Monitoring¶

HX-SDP exposes Prometheus metrics and structured logs for integration with standard observability stacks.

Prometheus metrics¶

Both HX-Gate and HX-Engine expose a /metrics endpoint (enabled by default):

# Gate metrics
curl http://localhost:8080/metrics

# Engine metrics
curl http://localhost:8000/metrics

Key metrics¶

Metric	Type	Labels	Description
`hx_gate_requests_total`	counter	`method`, `path`, `status`	Total requests handled by gate
`hx_gate_request_duration_seconds`	histogram	`method`, `path`	Request latency
`hx_gate_cus_total`	counter	`tenant_id`, `operation`	CUs consumed per tenant
`hx_gate_rate_limit_rejections_total`	counter	`tenant_id`	Requests rejected by rate limiter
`hx_engine_compression_ratio`	histogram	`domain`, `verdict`	Compression ratio distribution
`hx_engine_put_duration_seconds`	histogram	`domain`	PUT operation latency
`hx_engine_query_duration_seconds`	histogram	`metric`	Query operation latency
`hx_engine_active_keys`	gauge	`namespace`	Number of active keys per namespace
`hx_engine_storage_bytes`	gauge	`namespace`	Total TT-core bytes per namespace

Prometheus scrape config¶

scrape_configs:
  - job_name: hx-gate
    static_configs:
      - targets: ["gate:8080"]
    metrics_path: /metrics
    scrape_interval: 15s

  - job_name: hx-engine
    static_configs:
      - targets: ["engine:8000"]
    metrics_path: /metrics
    scrape_interval: 15s

Audit log¶

The gate writes a JSONL audit log of every operation:

Location: HX_GATE_AUDIT_LOG_PATH (default: /var/log/hx-gate/audit.jsonl)

Format (one JSON object per line):

{
  "ts": "2026-01-15T10:30:42.123Z",
  "tenant_id": "acme-corp",
  "method": "POST",
  "path": "/v1/put",
  "namespace": "production",
  "status": 200,
  "cus": 1.0,
  "latency_ms": 42.3,
  "request_id": "a1b2c3d4-e5f6-7890-abcd-ef1234567890"
}

Tail the audit log¶

# Live stream
docker exec hx-gate tail -f /var/log/hx-gate/audit.jsonl | jq .

# Filter by tenant
docker exec hx-gate cat /var/log/hx-gate/audit.jsonl | \
  jq 'select(.tenant_id == "acme-corp")'

# Errors only
docker exec hx-gate cat /var/log/hx-gate/audit.jsonl | \
  jq 'select(.status >= 400)'

Log rotation¶

The audit log grows indefinitely.
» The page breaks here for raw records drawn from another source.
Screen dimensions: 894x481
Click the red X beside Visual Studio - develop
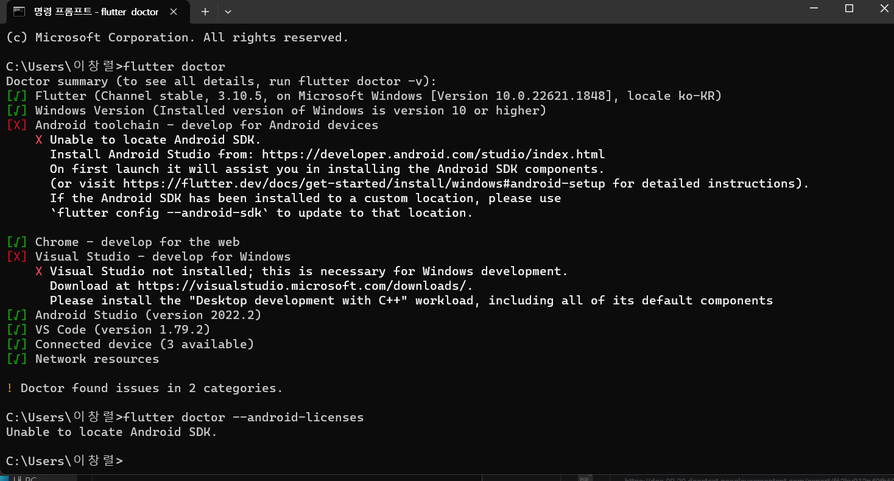[16, 257]
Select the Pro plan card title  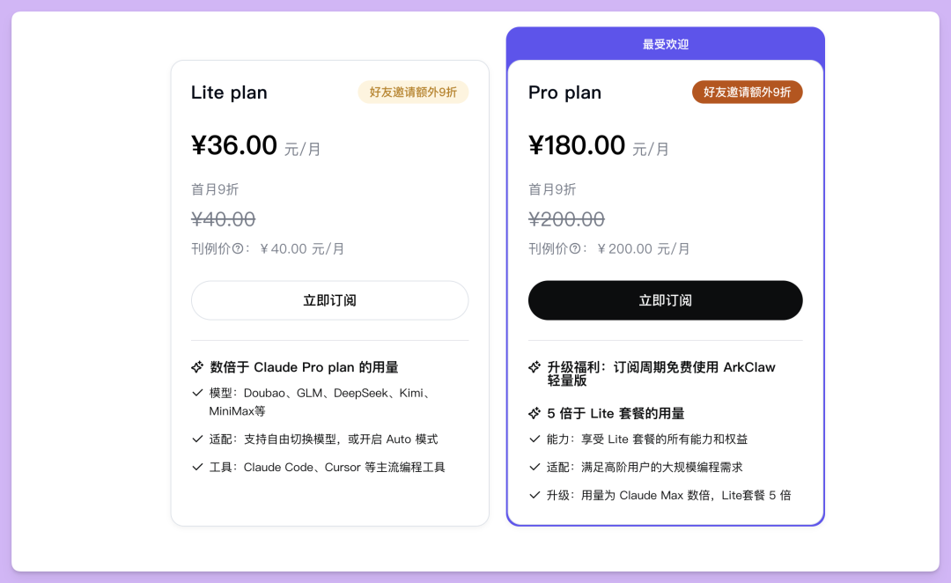coord(564,92)
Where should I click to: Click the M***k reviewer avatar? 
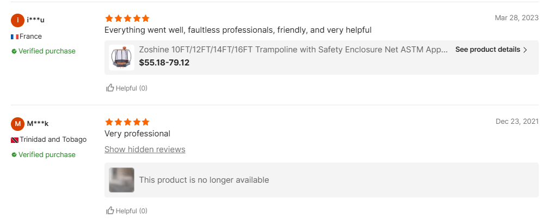[x=18, y=124]

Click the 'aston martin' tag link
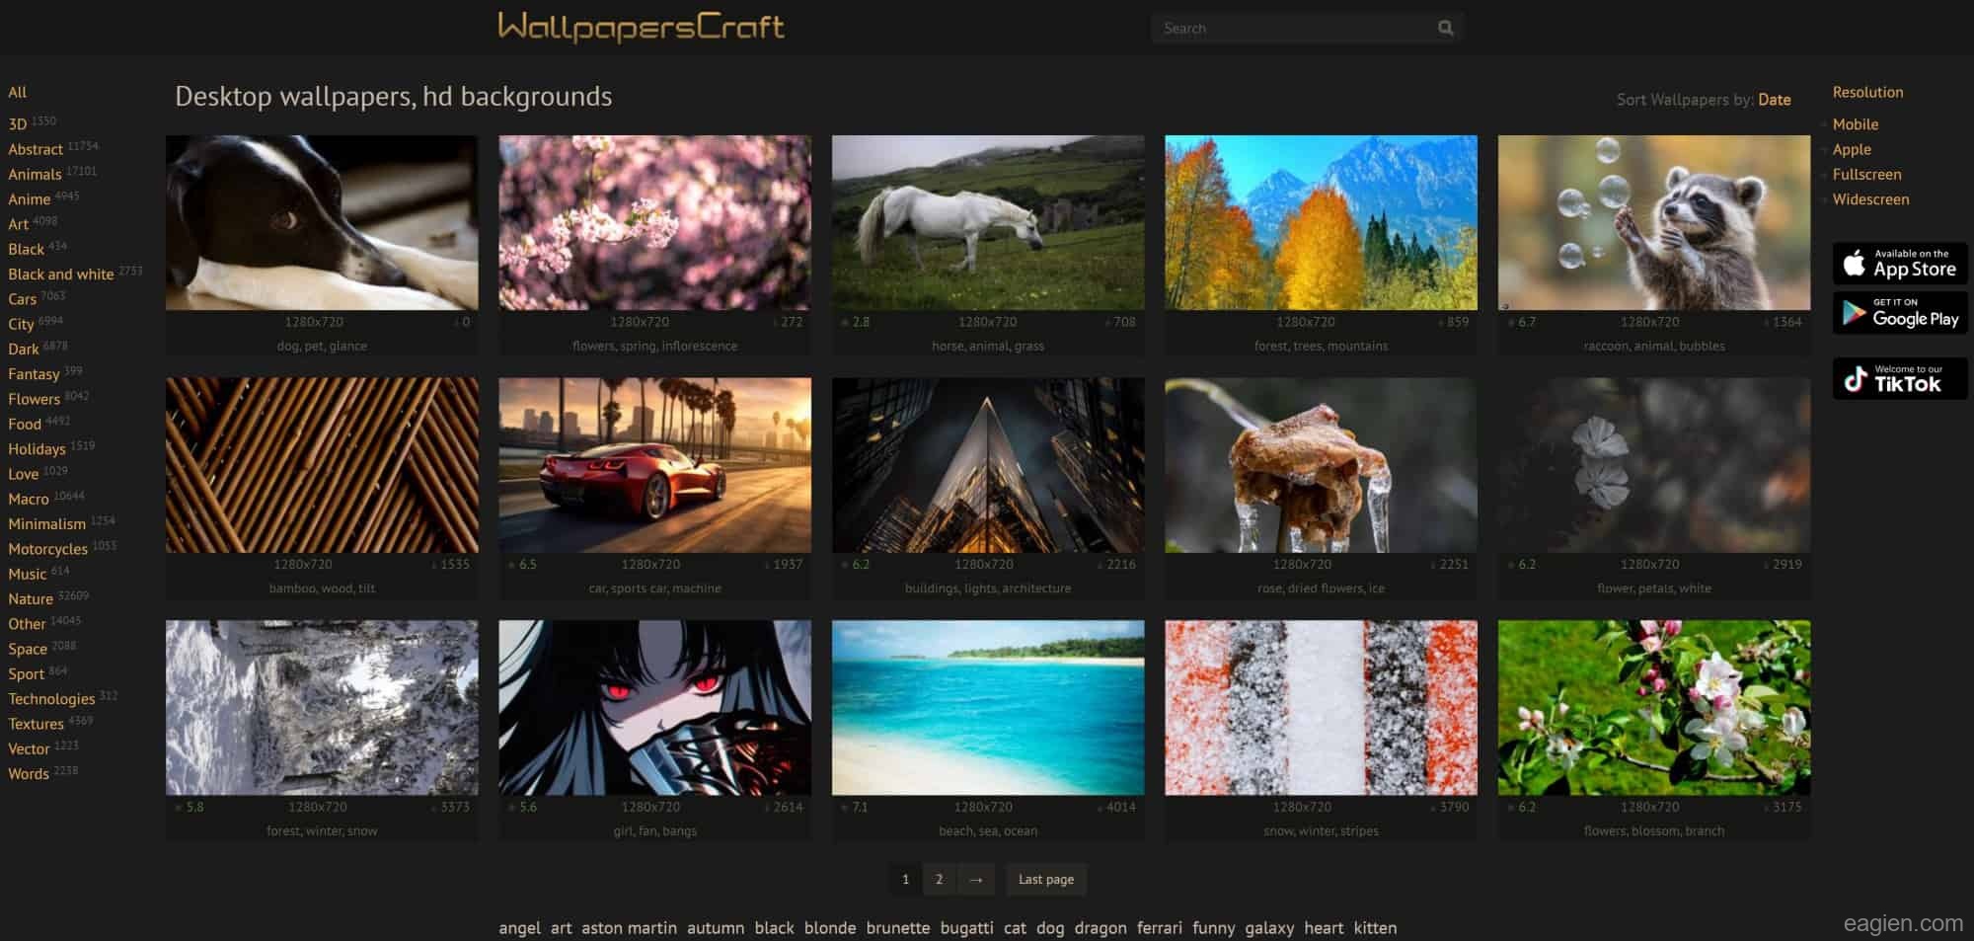pos(629,928)
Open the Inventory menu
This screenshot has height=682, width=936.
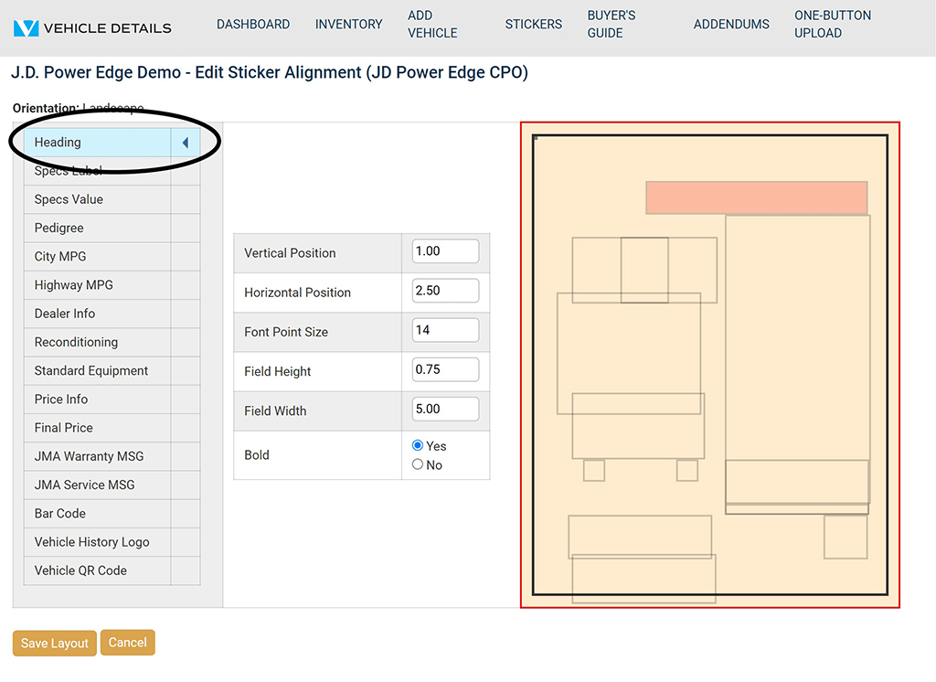point(348,25)
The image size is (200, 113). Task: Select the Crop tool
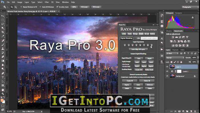[3, 32]
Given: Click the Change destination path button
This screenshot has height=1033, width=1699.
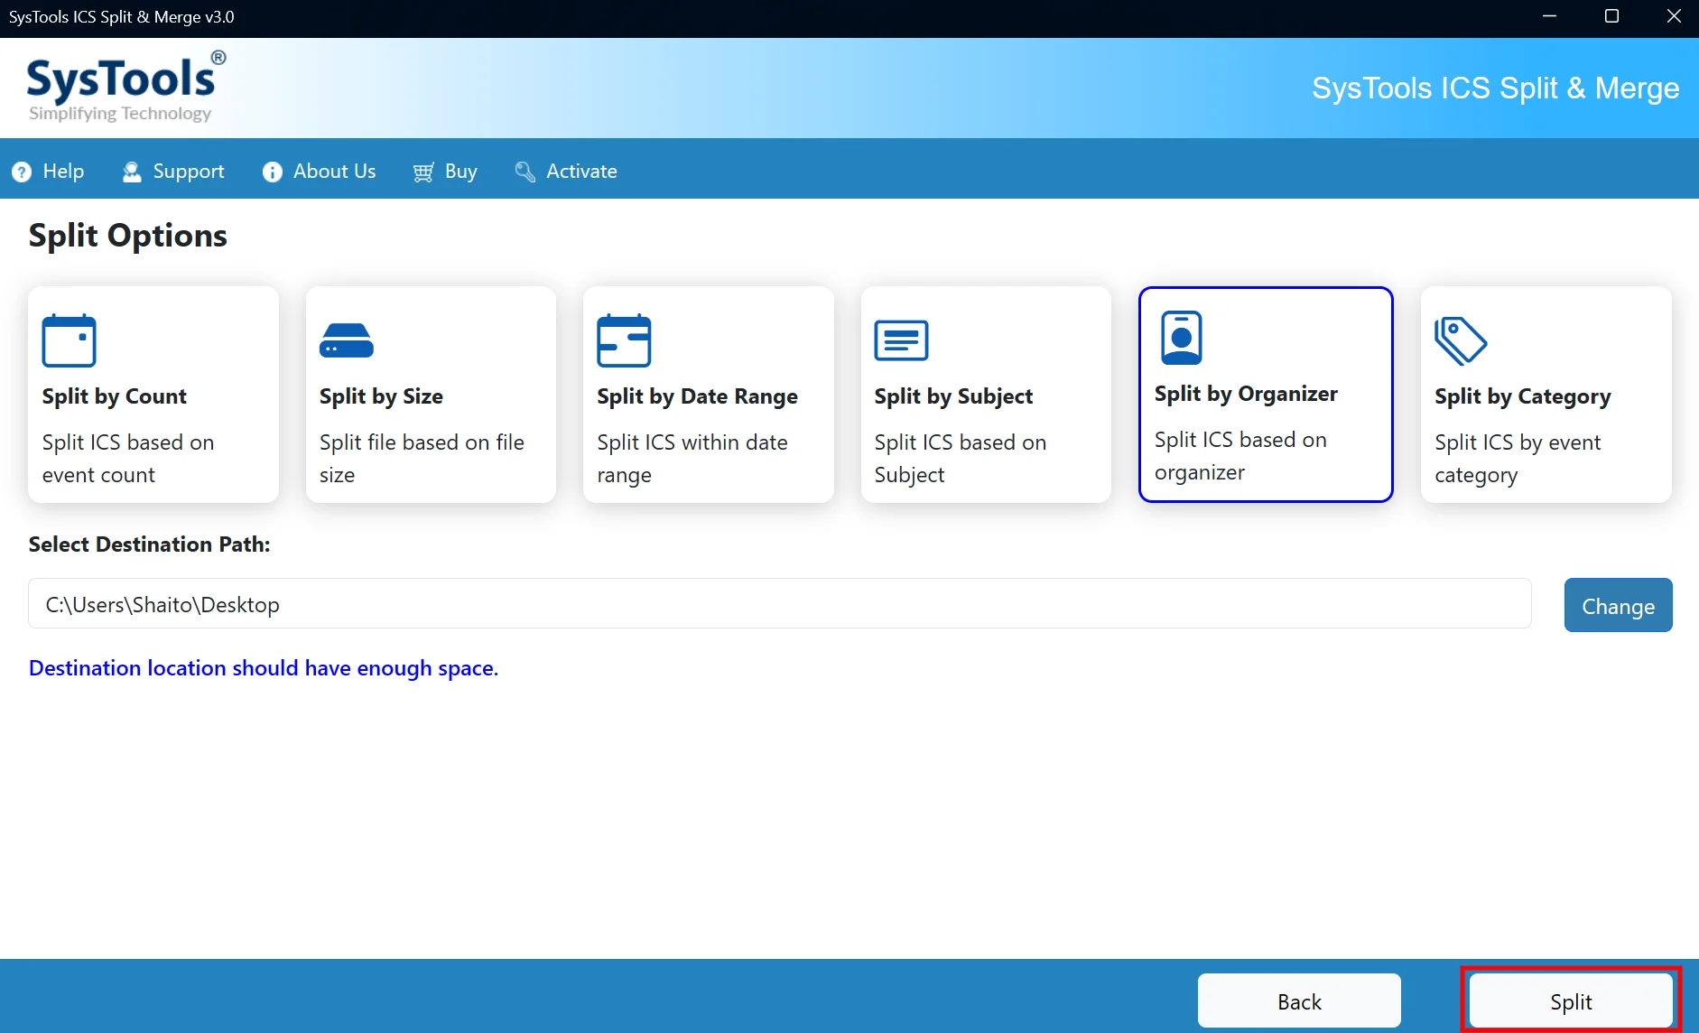Looking at the screenshot, I should click(x=1618, y=605).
Configure log rotation:

# /etc/logrotate.d/hx-gate
/var/log/hx-gate/audit.jsonl {
    daily
    rotate 30
    compress
    missingok
    notifempty
    copytruncate
}

Structured application logs¶

Both services emit structured JSON logs to stdout:

docker logs hx-gate --tail 50 -f
docker logs hx-engine --tail 50 -f

Set log level via environment:

HX_GATE_LOG_LEVEL=debug      # debug | info | warning | error
HOLONOMIX_LOG_LEVEL=debug

Grafana dashboard¶

Import these panels for a complete HX-SDP dashboard:

Request volume¶

rate(hx_gate_requests_total[5m])

P99 latency¶

histogram_quantile(0.99, rate(hx_gate_request_duration_seconds_bucket[5m]))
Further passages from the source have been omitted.